Conservative MP Maxime Bernier says in a new book that party Leader Andrew Scheer won support from “fake Conservatives” set up by the powerful dairy lobby during last year’s federal Tory leadership race – a claim that could threaten party unity 18 months before the next general election.
Mr. Bernier, the four-term Quebec MP who currently serves as the Conservatives’ innovation critic, lost by a razor-thin margin to Mr. Scheer in last May’s leadership contest. A key plank in Mr. Bernier’s leadership bid was to scrap Canada’s supply-management system, which Mr. Scheer supports.
In a chapter of Mr. Bernier’s upcoming book released in advance to The Globe and Mail, the free-market enthusiast chronicles his fervent opposition to the system that regulates prices on dairy, eggs and poultry in Canada − which he likens to a cartel that keeps costs artificially high for consumers.
The book, Doing Politics Differently: My Vision for Canada, was written by Mr. Bernier in collaboration with his long-time policy adviser, Martin Masse. It is being published by Optimum Publishing International, with a release date scheduled for Nov. 1.

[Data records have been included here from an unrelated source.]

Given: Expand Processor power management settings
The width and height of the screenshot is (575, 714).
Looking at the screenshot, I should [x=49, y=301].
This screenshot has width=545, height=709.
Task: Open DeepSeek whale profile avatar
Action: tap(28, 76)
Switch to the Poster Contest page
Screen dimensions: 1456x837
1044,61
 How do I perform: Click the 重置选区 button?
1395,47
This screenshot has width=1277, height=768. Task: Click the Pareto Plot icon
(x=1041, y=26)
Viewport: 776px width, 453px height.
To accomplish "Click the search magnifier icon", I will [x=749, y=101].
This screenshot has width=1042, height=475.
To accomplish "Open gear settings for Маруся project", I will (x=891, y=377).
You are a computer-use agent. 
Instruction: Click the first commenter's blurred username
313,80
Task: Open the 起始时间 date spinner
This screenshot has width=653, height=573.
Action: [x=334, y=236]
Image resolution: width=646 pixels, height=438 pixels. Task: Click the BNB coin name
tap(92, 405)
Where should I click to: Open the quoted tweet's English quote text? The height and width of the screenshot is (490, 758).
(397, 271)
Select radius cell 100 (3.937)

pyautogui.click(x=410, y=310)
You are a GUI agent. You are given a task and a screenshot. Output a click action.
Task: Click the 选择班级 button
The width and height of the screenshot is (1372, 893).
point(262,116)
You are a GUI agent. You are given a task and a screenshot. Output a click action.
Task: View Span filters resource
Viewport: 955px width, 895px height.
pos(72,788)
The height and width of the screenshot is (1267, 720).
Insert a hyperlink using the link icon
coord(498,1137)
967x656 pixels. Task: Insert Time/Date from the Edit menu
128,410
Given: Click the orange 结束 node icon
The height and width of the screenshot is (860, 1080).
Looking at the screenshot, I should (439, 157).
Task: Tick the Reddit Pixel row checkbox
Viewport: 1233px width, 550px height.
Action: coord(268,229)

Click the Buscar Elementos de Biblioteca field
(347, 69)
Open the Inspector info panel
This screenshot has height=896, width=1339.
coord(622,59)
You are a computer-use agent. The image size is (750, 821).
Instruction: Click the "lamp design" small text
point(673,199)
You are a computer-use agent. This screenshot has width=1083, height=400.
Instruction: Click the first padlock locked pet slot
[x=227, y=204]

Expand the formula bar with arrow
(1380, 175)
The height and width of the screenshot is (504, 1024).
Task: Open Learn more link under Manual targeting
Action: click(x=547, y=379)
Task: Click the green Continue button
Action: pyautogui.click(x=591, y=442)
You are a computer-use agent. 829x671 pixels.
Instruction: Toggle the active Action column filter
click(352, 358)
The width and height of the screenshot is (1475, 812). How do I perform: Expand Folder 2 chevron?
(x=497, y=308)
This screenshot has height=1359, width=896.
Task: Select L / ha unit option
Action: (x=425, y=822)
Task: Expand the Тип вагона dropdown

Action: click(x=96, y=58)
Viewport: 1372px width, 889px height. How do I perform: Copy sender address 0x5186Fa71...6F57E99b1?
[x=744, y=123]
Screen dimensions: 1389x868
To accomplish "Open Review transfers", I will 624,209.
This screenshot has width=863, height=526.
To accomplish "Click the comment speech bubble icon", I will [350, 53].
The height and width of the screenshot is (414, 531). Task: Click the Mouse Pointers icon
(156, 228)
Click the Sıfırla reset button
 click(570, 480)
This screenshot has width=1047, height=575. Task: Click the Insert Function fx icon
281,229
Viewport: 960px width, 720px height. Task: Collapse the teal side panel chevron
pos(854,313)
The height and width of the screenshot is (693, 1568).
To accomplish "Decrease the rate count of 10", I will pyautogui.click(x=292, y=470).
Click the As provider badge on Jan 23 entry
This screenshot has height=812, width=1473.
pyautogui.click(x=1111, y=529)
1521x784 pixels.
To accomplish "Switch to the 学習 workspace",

Mr. Bernier lost to Mr. Scheer in nearly 30 of the 78 ridings in Quebec on the last ballot, including his own, after he refused to compromise on his agriculture policy.
In his chapter, Mr. Bernier claims the number of Conservative members in Quebec rose during the final months of the campaign from 6,000 to more than 16,000, but has since dwindled back down to 6,000 – suggesting those who bought memberships did not renew their ties to the party after voting.
“Andrew, along with several other candidates, was then busy touring Quebec’s agricultural belt, including my own riding of Beauce, to pick up support from these fake Conservatives, only interested in blocking my candidacy and protecting their privileges,” Mr. Bernier writes.
“Interestingly, one year later, most of them have not renewed their memberships and are not members of the party anymore.”
In his book, Mr. Bernier also takes a shot at Mr. Scheer for remarks he delivered at last year’s Parliamentary Press Gallery dinner, which features lighthearted speeches from party leaders. In his speech, Mr. Scheer said, “I certainly don’t owe my leadership victory to anybody,” before taking a swig out of a milk carton, to laughter from the crowd.
“Of course, it was so funny because everybody in the room knew that was precisely why he got elected. He did what he thought he had to do to get the most votes, and that is fair game in a democratic system,” Mr. Bernier writes.
“But this also helps explain why so many people are so cynical about politics, and with good reason.”
After last year’s leadership vote, Mr. Bernier said he told Mr. Scheer that he would keep quiet on the issue of supply management, adding he had “no legitimacy” to question the party’s democratic decision to choose Mr. Scheer as leader.
“But I will never again say the opposite of what I believe in and pretend this is a good system just for the sake of party unity,” Mr. Bernier writes. “A substantial portion of the party is behind me on this. And the next time an opportunity presents itself to debate it, I will resume my fight.”
Still, he says he doesn’t blame his opposition to supply management for his loss, calling it a “double-edged sword.” He writes, “In the end, I believe it brought me more votes than it cost me. I probably would have lost with an even bigger margin if I had campaigned differently.”
Mr. Scheer’s office declined to comment on Monday when asked about Mr. Bernier’s claims in the chapter.
The chapter chronicles Mr. Bernier’s decision to campaign against supply management, which he calls “one of the biggest taboos in Canadian politics.”
“It’s the total opposite of a free market, and a conservative party should not be supporting it,” Mr. Bernier writes in his opening paragraphs.
Mr. Bernier, who previously wrote an open letter to U.S. President Donald Trump arguing against supply management in exchange for the United States dismantling tariffs against Canadian softwood lumber, later predicts the supply-management system’s days are numbered. He suggests the Liberal government could argue it had no choice but to give it up in order to ensure a deal with the Trump administration on a North American free-trade agreement.
“I’m surprised that Liberal strategists haven’t thought of this yet. Or perhaps they have?” he writes.
He also criticizes the Harper government’s promised $4.3-billion to supply-managed farmers as part of the Trans-Pacific Partnership free-trade agreement announced in October, 2015.
“The government − yes, the government I was a part of, I’m sad to say − wanted to make sure only a few weeks ahead of the election that no one, neither the supply management lobbies, nor the opposition parties, would criticize it for failing to compensate the farmers enough,” Mr. Bernier said.
In the end, Mr. Bernier said he has no regrets about his own leadership campaign.
“I don’t see how I could have campaigned differently. I certainly could not have taken a stand in favour of supply management,” he writes.
“My campaign would have been based on a lie.”